Task to complete =
Scan the data below for the string "timestamp". Show every line where it turns up.

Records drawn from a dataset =
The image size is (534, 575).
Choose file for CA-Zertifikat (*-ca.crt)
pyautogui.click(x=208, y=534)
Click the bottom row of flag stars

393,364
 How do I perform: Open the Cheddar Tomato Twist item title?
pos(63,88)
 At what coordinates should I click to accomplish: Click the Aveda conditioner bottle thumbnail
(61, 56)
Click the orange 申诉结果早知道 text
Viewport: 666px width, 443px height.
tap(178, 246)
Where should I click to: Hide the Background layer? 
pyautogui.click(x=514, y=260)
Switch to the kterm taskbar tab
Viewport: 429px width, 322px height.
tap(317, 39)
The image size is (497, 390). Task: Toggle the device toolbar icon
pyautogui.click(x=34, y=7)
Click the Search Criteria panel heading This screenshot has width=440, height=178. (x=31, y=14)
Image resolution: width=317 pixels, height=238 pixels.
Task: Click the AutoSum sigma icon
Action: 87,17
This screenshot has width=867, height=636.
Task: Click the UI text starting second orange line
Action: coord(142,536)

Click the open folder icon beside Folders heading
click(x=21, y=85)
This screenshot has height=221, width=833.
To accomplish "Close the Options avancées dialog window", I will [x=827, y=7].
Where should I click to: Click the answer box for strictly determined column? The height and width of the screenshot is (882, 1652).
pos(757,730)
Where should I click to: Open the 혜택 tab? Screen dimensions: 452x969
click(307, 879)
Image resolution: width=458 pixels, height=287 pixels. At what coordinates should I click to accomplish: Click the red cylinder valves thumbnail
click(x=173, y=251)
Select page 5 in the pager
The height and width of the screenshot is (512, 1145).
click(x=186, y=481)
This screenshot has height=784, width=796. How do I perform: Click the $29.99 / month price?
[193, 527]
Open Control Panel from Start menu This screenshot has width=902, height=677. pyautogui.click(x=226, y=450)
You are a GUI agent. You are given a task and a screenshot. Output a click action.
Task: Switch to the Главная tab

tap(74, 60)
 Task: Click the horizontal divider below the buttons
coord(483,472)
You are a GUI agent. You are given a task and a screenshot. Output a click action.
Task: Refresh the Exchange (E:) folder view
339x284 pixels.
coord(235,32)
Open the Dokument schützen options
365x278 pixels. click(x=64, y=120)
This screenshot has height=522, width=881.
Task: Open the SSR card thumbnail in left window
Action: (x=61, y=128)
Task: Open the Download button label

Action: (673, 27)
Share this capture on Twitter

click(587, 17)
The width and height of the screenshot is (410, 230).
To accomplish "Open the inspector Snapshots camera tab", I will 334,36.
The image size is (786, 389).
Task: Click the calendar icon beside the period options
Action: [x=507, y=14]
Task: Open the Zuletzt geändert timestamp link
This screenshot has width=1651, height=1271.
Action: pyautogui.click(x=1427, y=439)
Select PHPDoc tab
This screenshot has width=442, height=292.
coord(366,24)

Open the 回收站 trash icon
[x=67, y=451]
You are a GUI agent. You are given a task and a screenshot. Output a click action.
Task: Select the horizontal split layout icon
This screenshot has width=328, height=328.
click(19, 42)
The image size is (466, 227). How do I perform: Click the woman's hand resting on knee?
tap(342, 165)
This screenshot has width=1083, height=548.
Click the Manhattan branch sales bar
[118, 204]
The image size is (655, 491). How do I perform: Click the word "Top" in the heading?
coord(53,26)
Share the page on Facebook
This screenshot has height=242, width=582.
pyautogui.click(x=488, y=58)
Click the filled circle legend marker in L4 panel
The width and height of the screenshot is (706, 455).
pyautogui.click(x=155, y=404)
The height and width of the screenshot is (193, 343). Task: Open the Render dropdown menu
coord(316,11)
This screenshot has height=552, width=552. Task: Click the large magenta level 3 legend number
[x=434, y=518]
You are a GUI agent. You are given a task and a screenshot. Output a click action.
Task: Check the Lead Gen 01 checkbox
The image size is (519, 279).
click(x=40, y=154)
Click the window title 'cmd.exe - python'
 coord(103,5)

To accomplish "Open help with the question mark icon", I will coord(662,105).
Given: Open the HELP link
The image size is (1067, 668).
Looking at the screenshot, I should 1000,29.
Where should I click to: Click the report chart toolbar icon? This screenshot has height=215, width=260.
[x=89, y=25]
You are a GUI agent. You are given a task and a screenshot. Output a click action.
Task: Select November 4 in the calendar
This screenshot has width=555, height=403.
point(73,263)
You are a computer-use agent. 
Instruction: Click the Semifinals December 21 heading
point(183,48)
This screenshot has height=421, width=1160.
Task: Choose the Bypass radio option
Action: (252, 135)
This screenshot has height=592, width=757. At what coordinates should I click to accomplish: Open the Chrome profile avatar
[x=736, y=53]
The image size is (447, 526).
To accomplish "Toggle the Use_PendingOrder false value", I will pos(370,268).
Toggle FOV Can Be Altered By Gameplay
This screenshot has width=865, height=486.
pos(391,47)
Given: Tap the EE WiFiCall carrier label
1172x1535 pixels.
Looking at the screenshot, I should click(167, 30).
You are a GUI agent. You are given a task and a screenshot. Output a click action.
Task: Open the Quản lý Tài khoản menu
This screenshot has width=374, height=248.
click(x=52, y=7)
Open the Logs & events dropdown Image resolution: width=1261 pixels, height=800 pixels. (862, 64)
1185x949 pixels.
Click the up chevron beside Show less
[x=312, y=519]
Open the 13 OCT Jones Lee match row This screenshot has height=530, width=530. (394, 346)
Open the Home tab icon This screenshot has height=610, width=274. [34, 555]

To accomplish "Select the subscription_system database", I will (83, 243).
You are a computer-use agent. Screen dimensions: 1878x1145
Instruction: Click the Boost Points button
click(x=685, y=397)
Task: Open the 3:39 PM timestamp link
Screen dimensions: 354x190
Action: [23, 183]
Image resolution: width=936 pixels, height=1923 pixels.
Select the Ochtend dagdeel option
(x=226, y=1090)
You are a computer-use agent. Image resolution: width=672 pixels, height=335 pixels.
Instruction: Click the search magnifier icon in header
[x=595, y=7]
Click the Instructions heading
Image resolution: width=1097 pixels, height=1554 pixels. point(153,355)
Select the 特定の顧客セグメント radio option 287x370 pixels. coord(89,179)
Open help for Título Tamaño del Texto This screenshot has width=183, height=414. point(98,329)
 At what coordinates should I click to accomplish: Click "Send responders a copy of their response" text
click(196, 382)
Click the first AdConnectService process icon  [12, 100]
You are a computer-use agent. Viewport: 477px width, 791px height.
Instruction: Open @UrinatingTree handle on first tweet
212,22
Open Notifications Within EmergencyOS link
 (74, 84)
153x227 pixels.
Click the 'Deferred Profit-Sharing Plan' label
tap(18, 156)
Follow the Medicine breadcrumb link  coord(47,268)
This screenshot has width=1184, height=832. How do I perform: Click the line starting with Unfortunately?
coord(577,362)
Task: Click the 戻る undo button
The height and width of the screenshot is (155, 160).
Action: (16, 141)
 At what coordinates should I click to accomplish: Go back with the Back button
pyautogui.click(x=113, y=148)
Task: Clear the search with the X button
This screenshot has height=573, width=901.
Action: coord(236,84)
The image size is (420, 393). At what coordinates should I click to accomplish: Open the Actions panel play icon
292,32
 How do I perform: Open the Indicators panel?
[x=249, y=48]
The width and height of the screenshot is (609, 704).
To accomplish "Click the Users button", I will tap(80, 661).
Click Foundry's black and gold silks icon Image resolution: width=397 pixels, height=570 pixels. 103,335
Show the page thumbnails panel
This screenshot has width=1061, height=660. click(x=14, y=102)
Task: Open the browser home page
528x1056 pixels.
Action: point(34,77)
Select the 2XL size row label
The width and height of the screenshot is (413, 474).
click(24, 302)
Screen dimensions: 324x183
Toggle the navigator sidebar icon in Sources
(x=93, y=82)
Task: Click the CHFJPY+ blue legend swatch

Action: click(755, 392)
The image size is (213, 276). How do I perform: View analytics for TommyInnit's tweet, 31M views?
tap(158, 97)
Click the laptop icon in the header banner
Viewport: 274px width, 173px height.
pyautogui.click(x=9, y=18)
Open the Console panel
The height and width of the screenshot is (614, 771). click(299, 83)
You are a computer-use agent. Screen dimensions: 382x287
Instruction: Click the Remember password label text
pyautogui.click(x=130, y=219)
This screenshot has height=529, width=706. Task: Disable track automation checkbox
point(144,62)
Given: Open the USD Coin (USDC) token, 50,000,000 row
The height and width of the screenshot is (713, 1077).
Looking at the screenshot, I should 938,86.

Written reply =
Task: Open the Zuletzt geändert timestamp link
Task: Open the 3:39 PM timestamp link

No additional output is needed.